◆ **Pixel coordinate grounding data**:
----
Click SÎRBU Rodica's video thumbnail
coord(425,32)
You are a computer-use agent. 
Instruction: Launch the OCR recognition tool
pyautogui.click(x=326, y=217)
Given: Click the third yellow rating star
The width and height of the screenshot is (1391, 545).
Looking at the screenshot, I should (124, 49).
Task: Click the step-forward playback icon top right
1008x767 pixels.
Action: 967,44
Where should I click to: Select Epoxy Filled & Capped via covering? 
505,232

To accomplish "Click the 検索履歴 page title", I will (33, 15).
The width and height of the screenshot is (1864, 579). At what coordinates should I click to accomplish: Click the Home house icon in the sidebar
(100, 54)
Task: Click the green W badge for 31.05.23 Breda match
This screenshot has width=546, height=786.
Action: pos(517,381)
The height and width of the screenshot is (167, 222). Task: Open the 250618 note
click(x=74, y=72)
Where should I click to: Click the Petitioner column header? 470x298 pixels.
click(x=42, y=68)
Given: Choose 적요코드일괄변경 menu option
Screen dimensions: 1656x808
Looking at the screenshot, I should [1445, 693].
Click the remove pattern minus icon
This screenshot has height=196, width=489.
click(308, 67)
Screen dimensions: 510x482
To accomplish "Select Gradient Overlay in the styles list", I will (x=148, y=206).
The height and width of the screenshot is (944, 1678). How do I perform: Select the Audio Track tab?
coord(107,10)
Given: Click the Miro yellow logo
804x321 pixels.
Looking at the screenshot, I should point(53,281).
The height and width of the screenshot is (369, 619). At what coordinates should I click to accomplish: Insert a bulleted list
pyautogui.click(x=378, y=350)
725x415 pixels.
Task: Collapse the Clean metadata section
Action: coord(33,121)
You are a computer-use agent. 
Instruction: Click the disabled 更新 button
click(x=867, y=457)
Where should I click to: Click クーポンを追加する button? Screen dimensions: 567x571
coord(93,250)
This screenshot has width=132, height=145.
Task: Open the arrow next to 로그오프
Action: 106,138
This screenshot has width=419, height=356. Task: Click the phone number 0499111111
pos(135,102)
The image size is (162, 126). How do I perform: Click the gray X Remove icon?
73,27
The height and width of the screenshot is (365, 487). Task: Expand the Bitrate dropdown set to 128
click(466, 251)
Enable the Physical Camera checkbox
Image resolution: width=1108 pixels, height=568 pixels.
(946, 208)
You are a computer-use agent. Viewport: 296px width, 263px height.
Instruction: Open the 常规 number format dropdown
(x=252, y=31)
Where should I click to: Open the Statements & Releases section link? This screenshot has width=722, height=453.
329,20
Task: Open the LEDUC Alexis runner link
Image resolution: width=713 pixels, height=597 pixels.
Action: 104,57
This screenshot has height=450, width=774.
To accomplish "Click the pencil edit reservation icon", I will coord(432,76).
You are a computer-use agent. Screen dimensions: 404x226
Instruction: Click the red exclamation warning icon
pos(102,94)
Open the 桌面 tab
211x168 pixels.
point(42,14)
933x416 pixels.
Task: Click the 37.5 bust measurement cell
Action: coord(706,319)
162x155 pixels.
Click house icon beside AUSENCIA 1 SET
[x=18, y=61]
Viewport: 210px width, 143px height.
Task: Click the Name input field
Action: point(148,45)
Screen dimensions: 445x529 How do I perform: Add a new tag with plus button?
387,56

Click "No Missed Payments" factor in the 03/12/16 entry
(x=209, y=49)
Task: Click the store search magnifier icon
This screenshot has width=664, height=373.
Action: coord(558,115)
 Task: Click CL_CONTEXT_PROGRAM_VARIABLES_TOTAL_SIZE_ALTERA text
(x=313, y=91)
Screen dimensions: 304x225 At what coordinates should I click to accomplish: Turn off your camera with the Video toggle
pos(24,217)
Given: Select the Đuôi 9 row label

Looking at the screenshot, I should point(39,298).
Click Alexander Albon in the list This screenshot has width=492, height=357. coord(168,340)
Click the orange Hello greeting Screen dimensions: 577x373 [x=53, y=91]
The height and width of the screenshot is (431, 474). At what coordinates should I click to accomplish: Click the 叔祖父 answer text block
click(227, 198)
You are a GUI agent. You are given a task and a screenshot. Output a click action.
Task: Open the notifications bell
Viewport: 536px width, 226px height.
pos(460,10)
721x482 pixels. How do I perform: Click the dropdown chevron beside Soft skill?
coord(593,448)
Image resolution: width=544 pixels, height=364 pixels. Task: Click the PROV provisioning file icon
----
◆ **YOUR TASK**:
Will you return exactly the lines above from the one with "Instruction: Click the red" down to the one with "162x155 pixels.", counting both as part of the range?

◆ **RESULT FOR THIS EXERCISE**:
Instruction: Click the red exclamation warning icon
pos(102,94)
Open the 桌面 tab
211x168 pixels.
point(42,14)
933x416 pixels.
Task: Click the 37.5 bust measurement cell
Action: coord(706,319)
162x155 pixels.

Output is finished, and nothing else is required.